Used by ecommerce brands, agencies, and creators.
New Customer Acquisition Home & Living Ads for Agencies
Agencies in the home goods space running new customer acquisition campaigns need creative that moves fast. Client expectations vs. production margins — and new customer acquisition timelines (Ongoing, refreshed weekly) make it worse. Podcads solves both.
Home & Living × Agencies × New Customer Acquisition.
Timeline: Ongoing, refreshed weekly.
Workflow: Client brief → Generate concepts → Present directions → Iterate winners.
Products: scented candles, throw blankets.

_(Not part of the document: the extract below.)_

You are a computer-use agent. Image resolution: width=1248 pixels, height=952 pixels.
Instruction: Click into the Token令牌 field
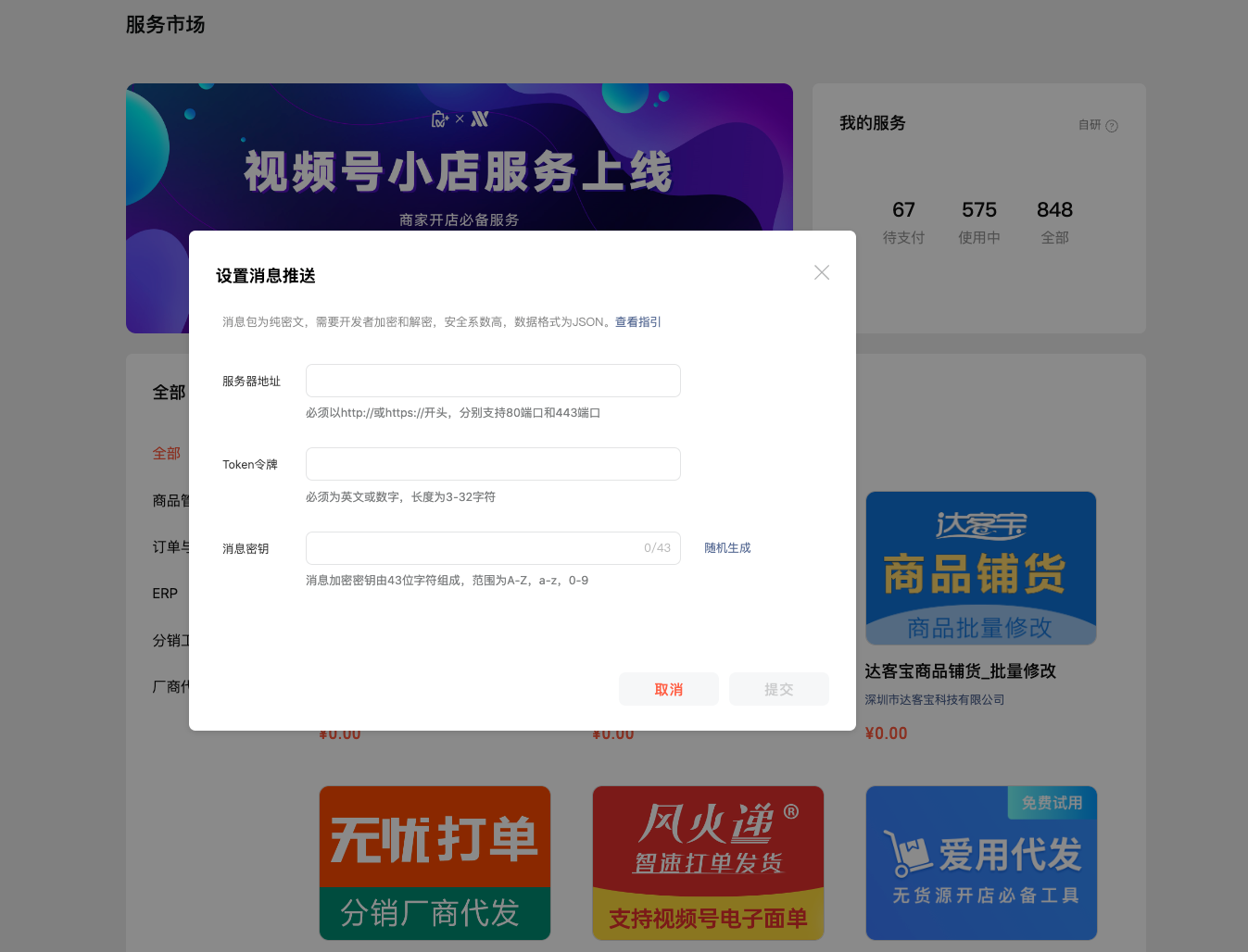pyautogui.click(x=493, y=464)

The agencies challenge: home goods new customer acquisition
Client expectations vs. production margins. In home goods, this is compounded by visual products need context — a candle on a white background does not sell the experience. When a new customer acquisition campaign hits with a timeline of Ongoing, refreshed weekly, agencies cannot afford production delays.
Home products sell a feeling — comfort, warmth, taste. Podcast-style ads create that atmosphere through storytelling, describing the moment and the space rather than just showing the product. For agencies specifically: Client brief → Generate concepts → Present directions → Iterate winners — adapted for home goods new customer acquisition.
The playbook
Agencies running home goods new customer acquisition campaigns:
Brief early
Start Ongoing, refreshed weekly. Pick scented candles or throw blankets.
Generate angles
3–5 home goods hooks targeting DTC home brands.
Launch fast
Present directions → Iterate winners.
Iterate
Read data in days. Scale winners.
Common questions
Clear answers to help you decide if podcast-style ads are worth testing.
How do agencies handle home goods new customer acquisition?
With Podcads: Client brief → Generate concepts → Present directions → Iterate winners. Fits within Ongoing, refreshed weekly.
How many angles to test?
3–5 per cycle for home goods products.
Ready to create ads that convert?
Generate podcast-style ads from one brief. More hooks, more cuts, more tests — without the studio overhead.